30. Assessment of student comprehension and learning of all objectives throughout the lesson
Review and assessment are an ongoing process.  However, it is important to note the distinction between the terms "assessment" and "evaluation" - assessment is gathering data about student learning, while evaluation is making judgments about student learning.  Assessment is periodic review throughout the lesson to determine student learning, as linked to content and language objectives.  This can be group-administered or individual, oral or written.

*Thumbs up/down - could be used for true/false or yes/no responses.
*Response boards - using individual dry-erase boards for an informal review of math equations, spelling words, etc, etc.
*Number 1 to 3 for self assessment - students can indicate how well they believe they met the objectives (1=I didn't/can't meet the objective; 2=I didn't/cant meet the objective, but I made progress; 3=I fully met the objective), or however the teacher decides to phrase it.

What are some other ways that you review and assess your students in your classroom?

Next Saturday's topic: Wrapping up the SIOP model

Tuesday, September 25, 2012

Featured blogger!

I was featured today on Fun in 1st Grade!  Dana features new teachers every Tuesday, so head over there to check it out!

Sunday, September 23, 2012

SIOP Saturday 8: Lesson Delivery

Lesson delivery is the seventh component of the SIOP model.

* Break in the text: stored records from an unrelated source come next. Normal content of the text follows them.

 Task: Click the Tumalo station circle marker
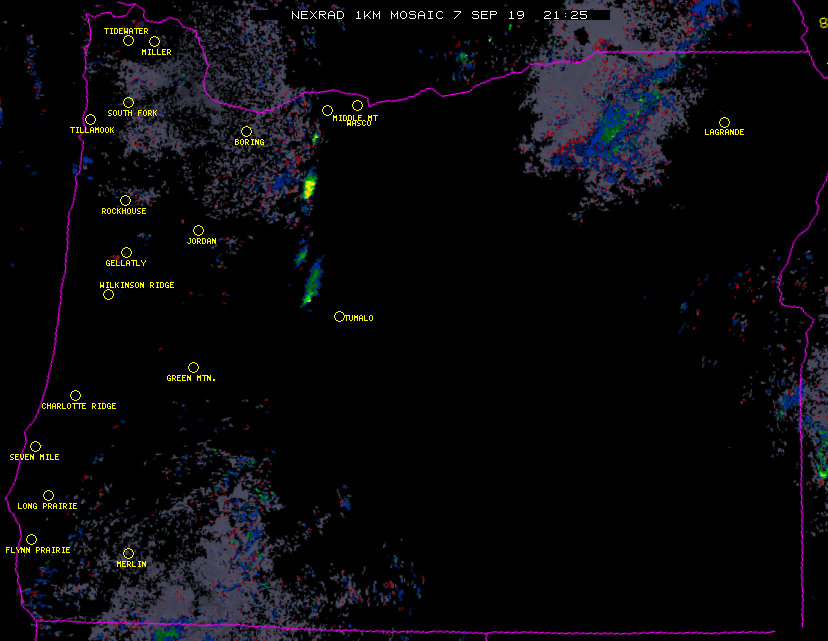(x=339, y=316)
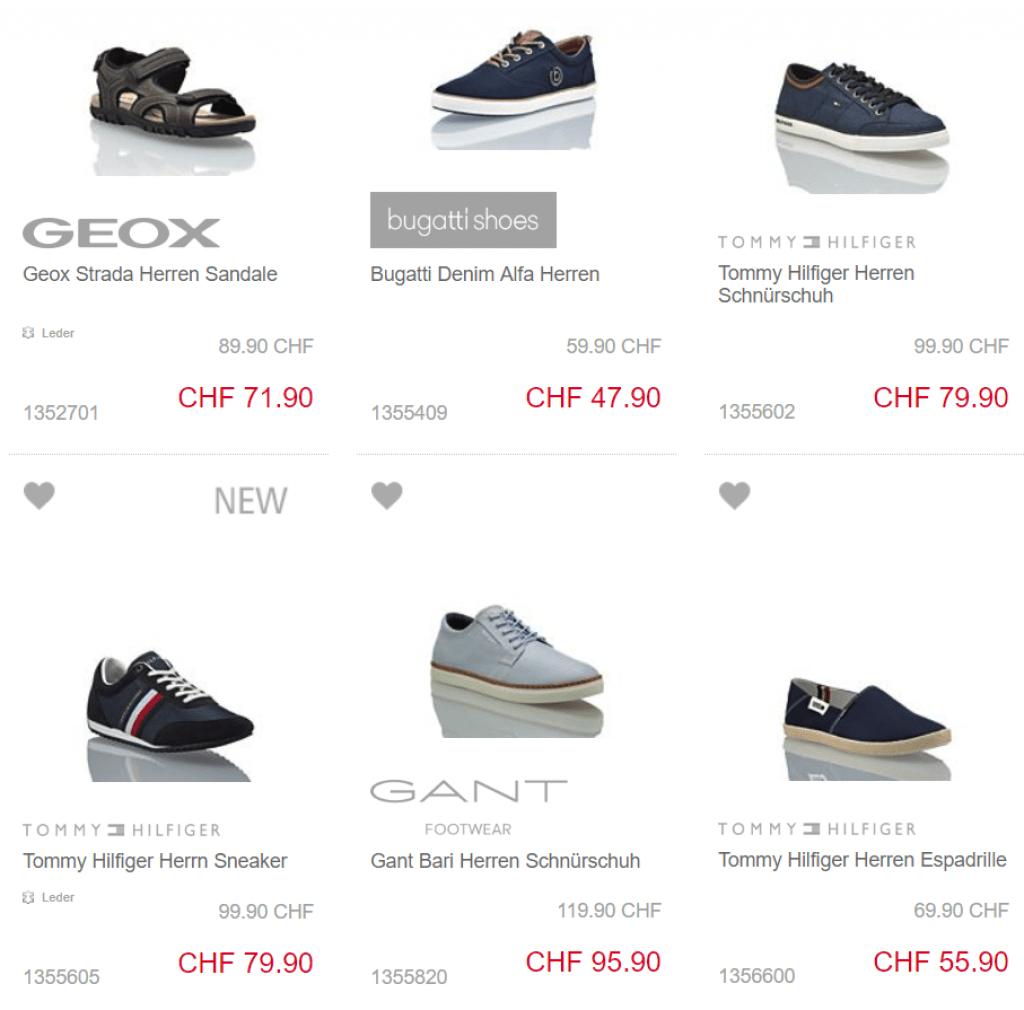Click the striped Tommy Hilfiger sneaker image

pos(170,715)
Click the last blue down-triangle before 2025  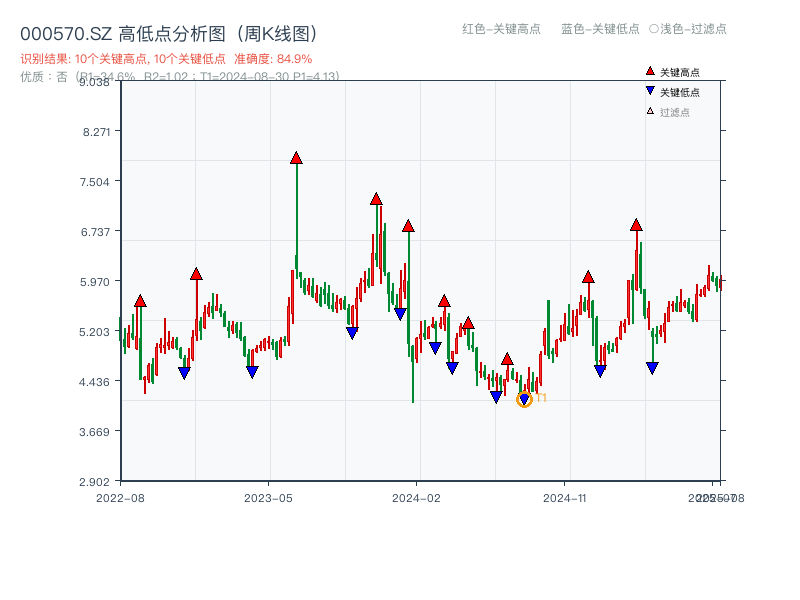pyautogui.click(x=650, y=366)
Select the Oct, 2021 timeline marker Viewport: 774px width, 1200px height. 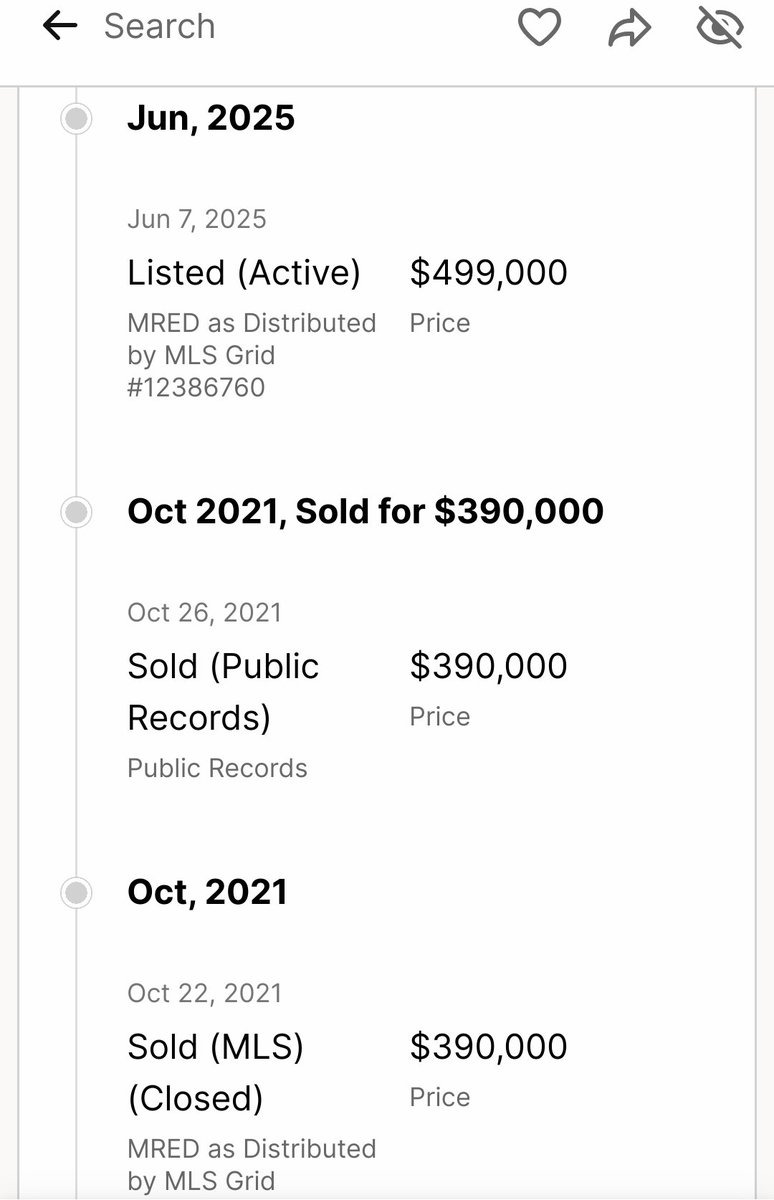tap(76, 892)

Here's the whole framework:

Lesson Preparation
Building Background
Comprehensible Input
Lesson Delivery

The lesson delivery component reminds teachers to stay on track with their teaching, sticking to the objectives they have laid out for their students.  It also discusses student engagement.  This component contains the next four features:

23. Content objectives clearly supported by lesson delivery
Objectives should be both stated orally and displayed in writing, in student-friendly terms.  Many schools, my own included, choose to have these phrased as "I Can" statements.  Before the lesson, during the lesson, and after the lesson is finished, the teacher and students should refer to these objectives to see how well they are being met.

24. Language objectives clearly supported by lesson delivery
These language objectives can be related to ESL standards, or they may be related to a teachers' own scope and sequence of the language skills that their students may need to develop.  Just like the content standards, these should be stated orally and in writing, in student-friendly terms, and referred to throughout the lesson.

25. Students engaged approximately 90% to 100% of the period
Students should be paying attention and on task, following the lesson, and responding to teacher direction, as well as performing the activities that are expected of them.  The more that a student participates during a lesson, the more he or she will gain from the learning experience.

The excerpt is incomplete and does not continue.